Either way, the discussion about duck typing is a little irrelevant, all we're doing is basically giving a faster alternative for isinstance(obj, Sequence) and isinstance(obj, Mapping) which are frequently used. What we meant by talking about duck typing is that the current PyMapping_Check calls everything that has __getitem__ a Mapping, while we call only things that are isinstance(obj, Mapping) a mapping, which matches both isinstance in Python and type annotations. If someone wishes to support duck typing he can choose not to use the function. Again, this is 100% accurate to the current Python semantics.

On Mon, 24 Jan 2022 at 23:32, Bar Harel <bzvi7919@gmail.com> wrote:
Either way, the discussion about duck typing is a little irrelevant, all we're doing is basically giving a faster alternative for isinstance(obj, Sequence) and isinstance(obj, Mapping) which are frequently used. What we meant by talking about duck typing is that the current PyMapping_Check calls everything that has __getitem__ a Mapping, while we call only things that are isinstance(obj, Mapping) a mapping, which matches both isinstance in Python and type annotations. If someone wishes to support duck typing he can choose not to use the function. Again, this is 100% accurate to the current Python semantics.
There's a way to define new helper functions without harming support
for ducktyping any more than ABCs do in general: define the new API
functions as semantically equivalent to PyObject_IsInstance(obj, ref_to_collections.abc.Sequence)
and PyObject_IsInstance(obj, ref_to_collections.abc.Mapping)
(i.e the C API equivalent of the ABC
checking idiom used in Python code), rather than defining them in term
of the internal type object flags used to optimise the "True" cases of
those checks.
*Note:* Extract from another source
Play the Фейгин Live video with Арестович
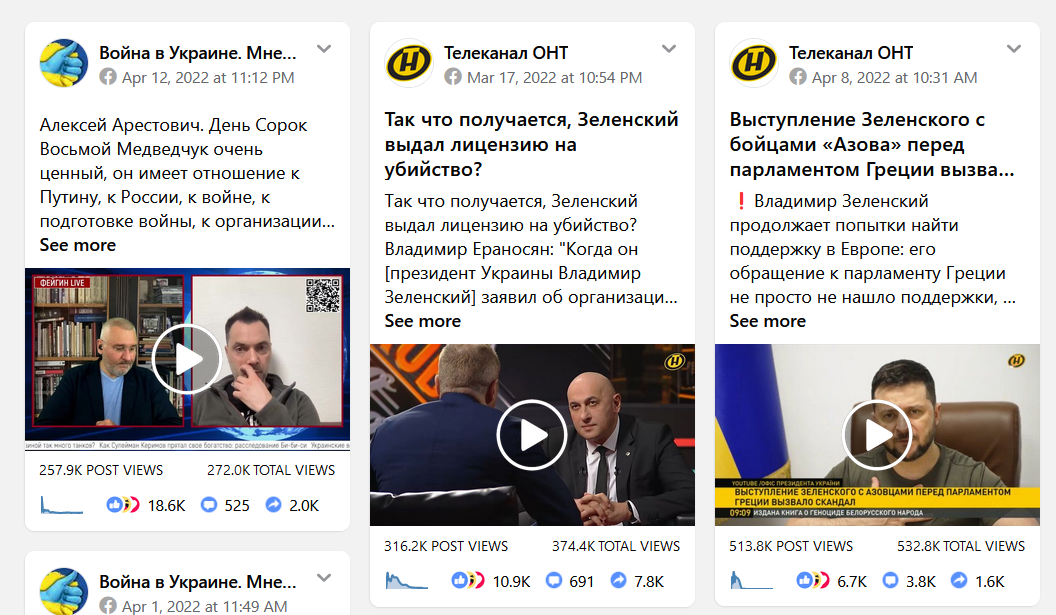The height and width of the screenshot is (615, 1056). tap(187, 359)
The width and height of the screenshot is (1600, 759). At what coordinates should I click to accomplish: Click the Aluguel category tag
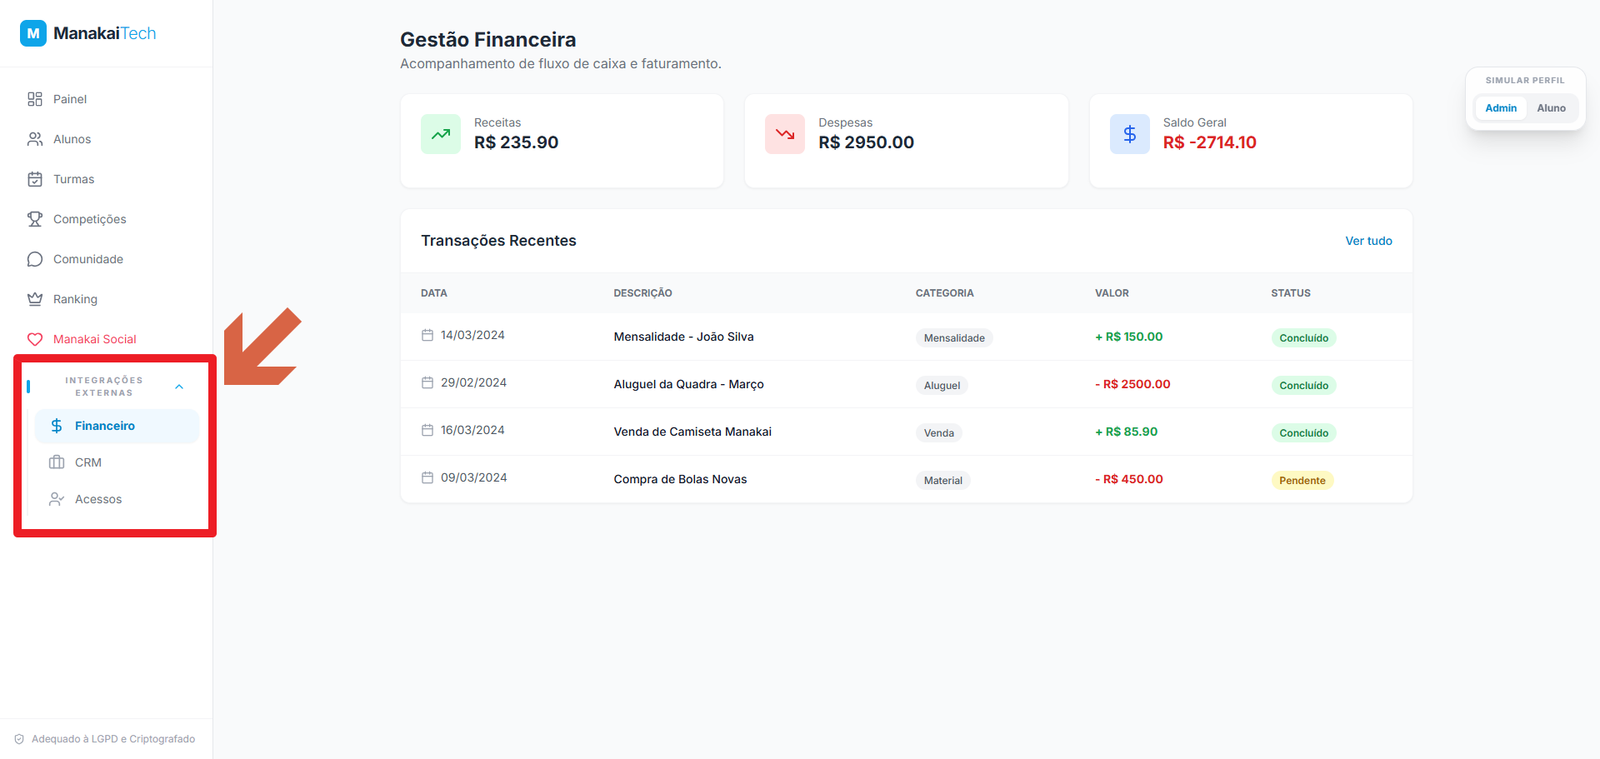point(941,386)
That way anything explicitly registered with the ABCs
(or otherwise set up to pass their instance checks) will still pass
the C API type check, objects that directly inherit from types with
the internal flag set will merely pass the check a little bit faster.
If distinct PyMapping_CheckInstance and PySequence_CheckInstance functions were exposed in the C API, then they could take advantage of all the tricks used to optimise collections ABC access and checks from the interpreter runtime
Given the new helper functions, the PyMapping_Check documentation
could be updated to say something like "This function does NOT provide
the C equivalent of isinstance(obj, collections.abc.Mapping)
. Use
PyMapping_CheckInstance
to efficiently check if an object implements
the Mapping ABC", and a similar change could be made to the
PySequence_Check documentation.
One thing that definitely *shouldn't* happen is deprecating or changing PySequence_Check and PyMapping_Check. Those C API functions still do exactly what they were designed to do, it's just that what they were designed to do relates to querying details regarding function pointers stored in C structs, rather than asking whether an object implements the interface of a particular Python ABC.
Cheers, Nick.
P.S. Without accounting for error checking, refcounting, or optimisation, the gist of "correctly" checking if an object is a sequence from C code is currently:
collections_abc = PyImport_ImportModule("collections.abc");
sequence_abc = PyObject_GetAttrString(collections_abc, "Sequence");
is_sequence = PyObject_IsInstance(obj_to_check, sequence_abc);
That's already overly verbose, and adding error handling, refcount adjustments and caching for speed improvements makes it worse.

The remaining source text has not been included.